Musik kennt keine Zeit. Gute Musik erst recht nicht. – Das mag über diesem Titel von Pharrell Williams stehen. Und ganz wunderbar fasst er die Überlegungen, Diskussionen und Entwicklungen der letzten Jahre zusammen, macht sie förmlich erlebbar, mischt sich mit unglaublicher Leichtigkeit und herrlichem Frohsinn in den theoretischen Diskurs ein: hier ist also das Resümee von allem was wir unter dem Begriff Atemporalität gedacht und geschrieben haben.

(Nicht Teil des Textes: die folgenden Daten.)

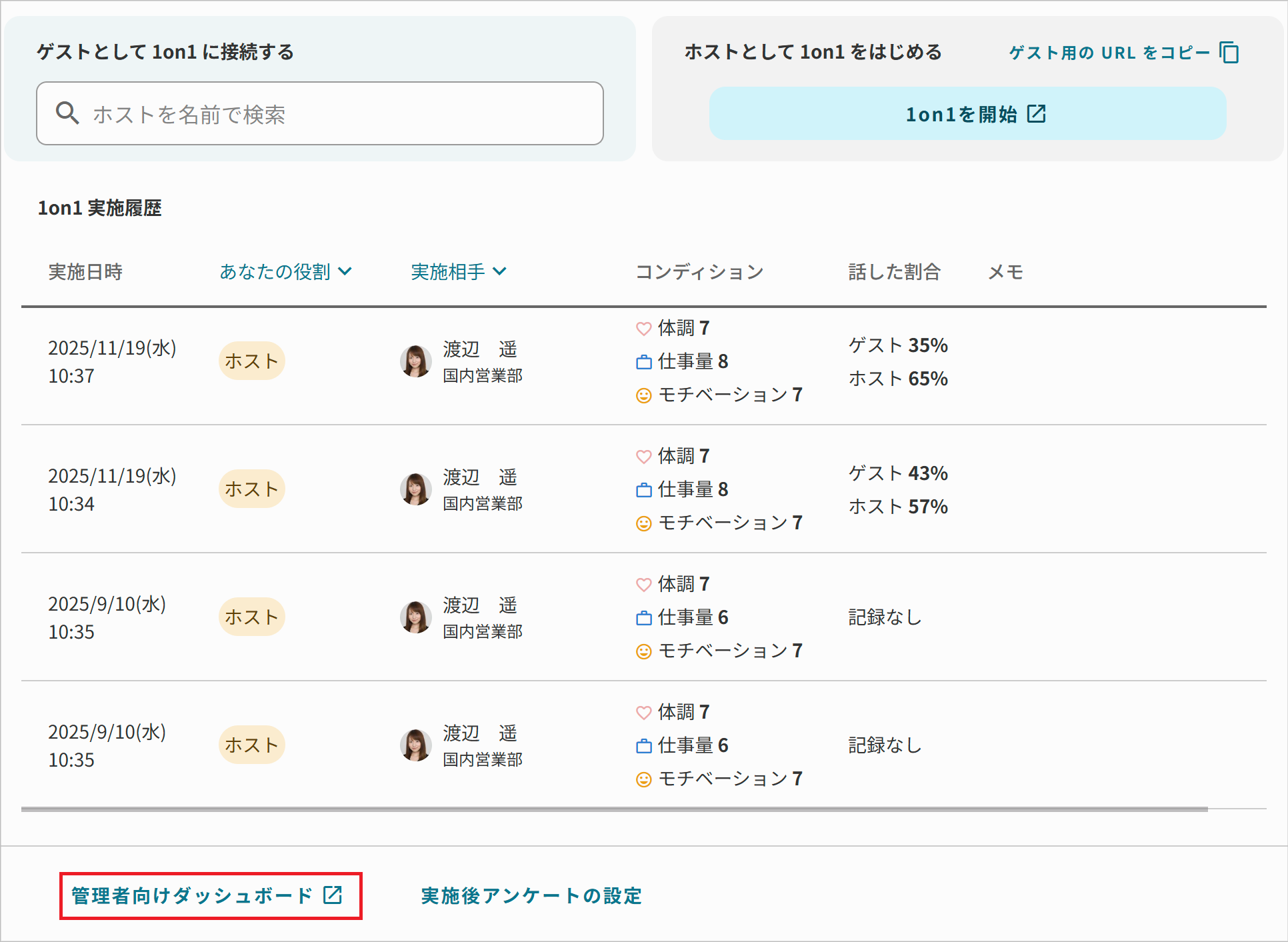Click the smiley モチベーション icon in third row
The width and height of the screenshot is (1288, 942).
(x=643, y=651)
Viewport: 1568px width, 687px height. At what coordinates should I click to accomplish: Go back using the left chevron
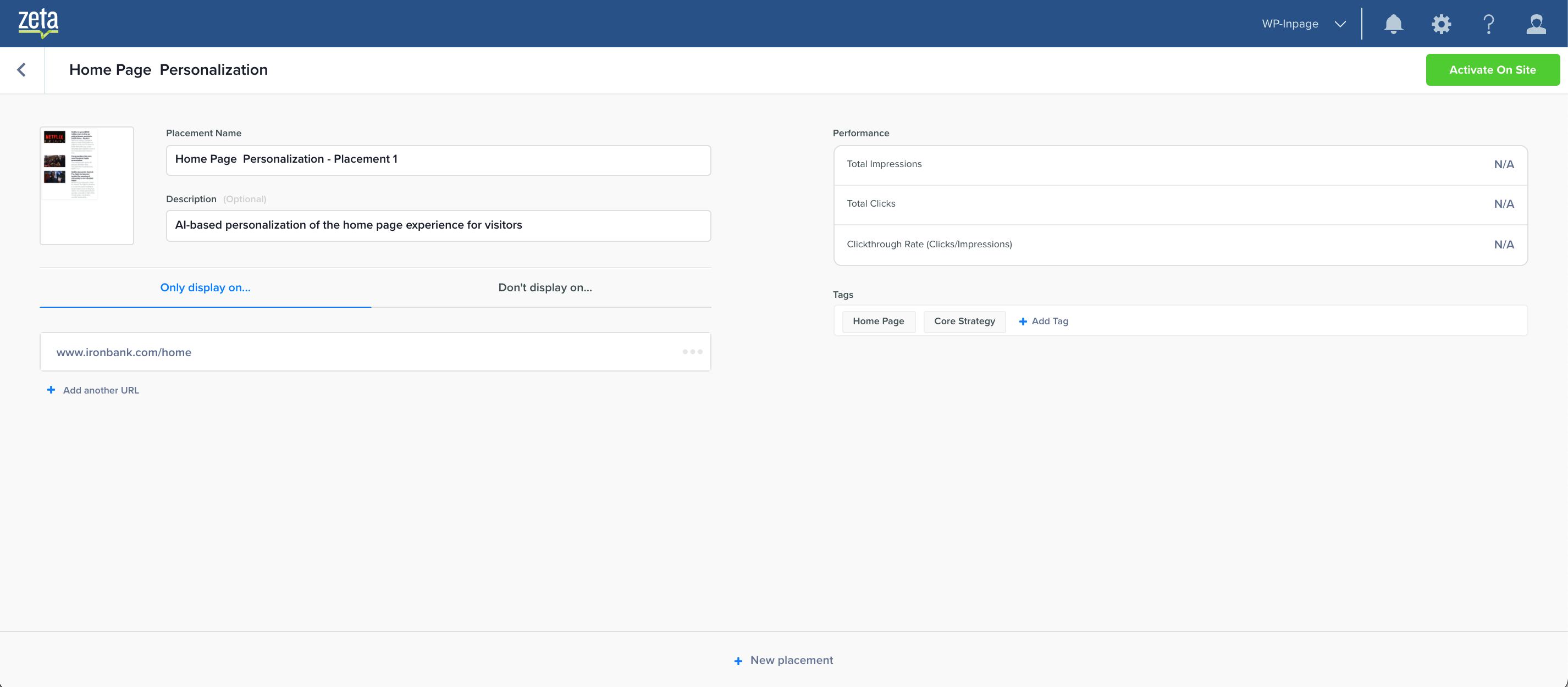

Happy ist ein wunderbarer Soultitel, den ich im Radio höre und erstmal rätsel: kenn ich doch – oder nicht? Das war doch 1963 – nee ’76 oder vielleicht doch 90er?? Aber der Song stammt aus dem Jahr 2013 – und es spielt keine Rolle. Soulmusiker müssen sich heute nicht mal mehr bemühen, ihren Stil weiter zu entwickeln. Sie machen einfach das, was schon Hunderte Vertreterinnen ihres Stils schon vor ihnen getan haben. Und das gilt nicht nur für Soul.

Schön ist es, wenn diese Restaurierung des Genres tatsächlich auch noch Gefühle und Freude zu vermitteln weiß. Der Bereich Dancemusic hat sich da ja schon ordentlich tot gelaufen. Hier verkauft sich die 1.000ste Wiederholung zwar immer noch recht gut – aber interessant ist das nicht und neugierig macht das schon lange nicht mehr.

Pharrell Williams hat dagegen ein ganz gutes Gespür für überzeugende Melodien und Produktionen. Als einer der erfolgreichsten Interpreten des Jahres bescherte er uns 2013 mit Get Lucky und Blurred Lines gleich zwei Nummer 1-Hits – mit Happy setzt er zum nächsten Streich an.

Und weil der Titel nicht nur über gute Laune erzählt sondern diese auch gleich transportiert, was enorm ansteckend ist und mich sowieso dazu verleitet, den Titel auf Endlosschleife zu hören, macht Pharrell Williams genau das. Er produziert ein Endlosschlaufenvideo. Auf 24hoursofhappy läuft der Titel ununterbrochen, begleitet von verschiedenen Menschen, die dazu durch Straßen, Theater, Einkaufszentren, Bahnhöfe und jeglichen anderen erdenklichen Ort tanzen. Musik kennt nicht nur keine Zeit, sondern auch keinen Ort. Und ganz nebenbei definiert Pharrell Williams Glücklich-Sein ganz individuell und vielfältig aber in jedem Fall überzeugend.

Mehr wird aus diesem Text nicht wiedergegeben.